:: GOAL OF THE EXERCISE ::
Return only those lines of the records below in which "agent" appears.

:: RECORDS TO PROCESS ::

%%

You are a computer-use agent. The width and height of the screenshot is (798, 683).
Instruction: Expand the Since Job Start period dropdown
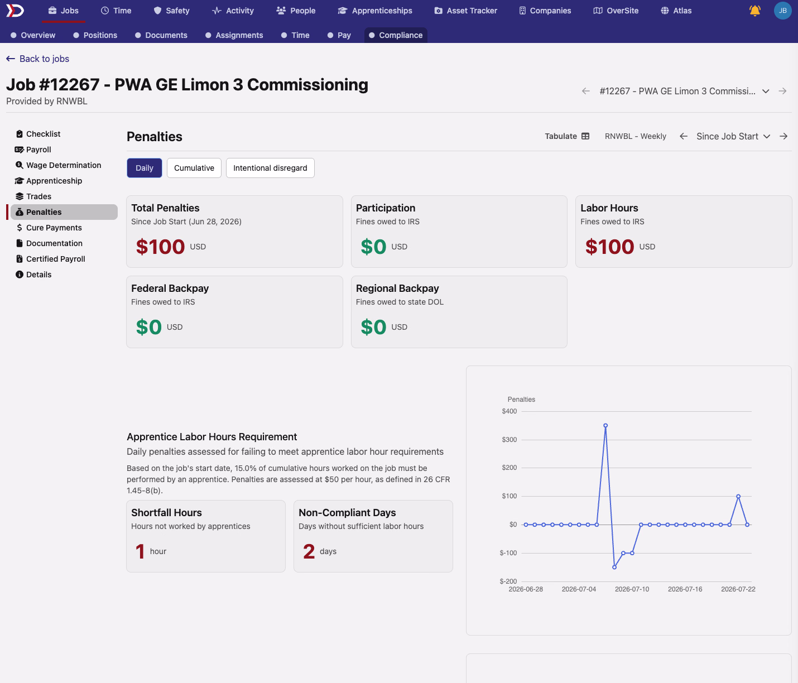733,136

%%
%%

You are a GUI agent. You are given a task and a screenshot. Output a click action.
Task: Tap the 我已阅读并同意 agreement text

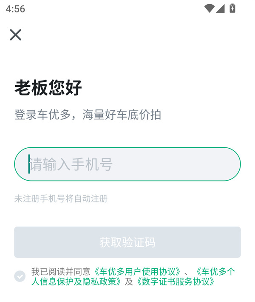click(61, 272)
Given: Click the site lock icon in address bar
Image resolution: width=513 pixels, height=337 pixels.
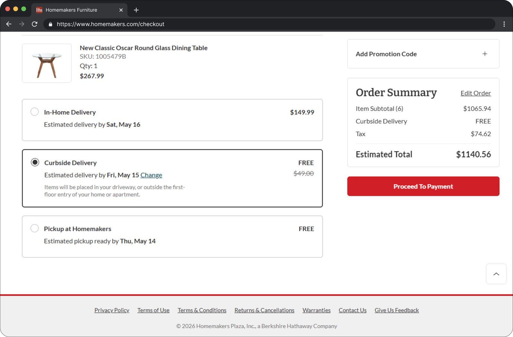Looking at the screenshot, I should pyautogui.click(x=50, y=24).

%%
%%

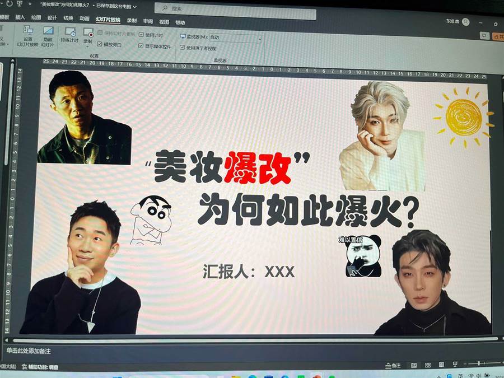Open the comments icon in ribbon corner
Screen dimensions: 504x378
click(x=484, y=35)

%%

:: RESULT OF THE EXERCISE ::
You are a computer-use agent. The width and height of the screenshot is (798, 683).
You are a GUI agent. You are given a task and a screenshot. Output a click action.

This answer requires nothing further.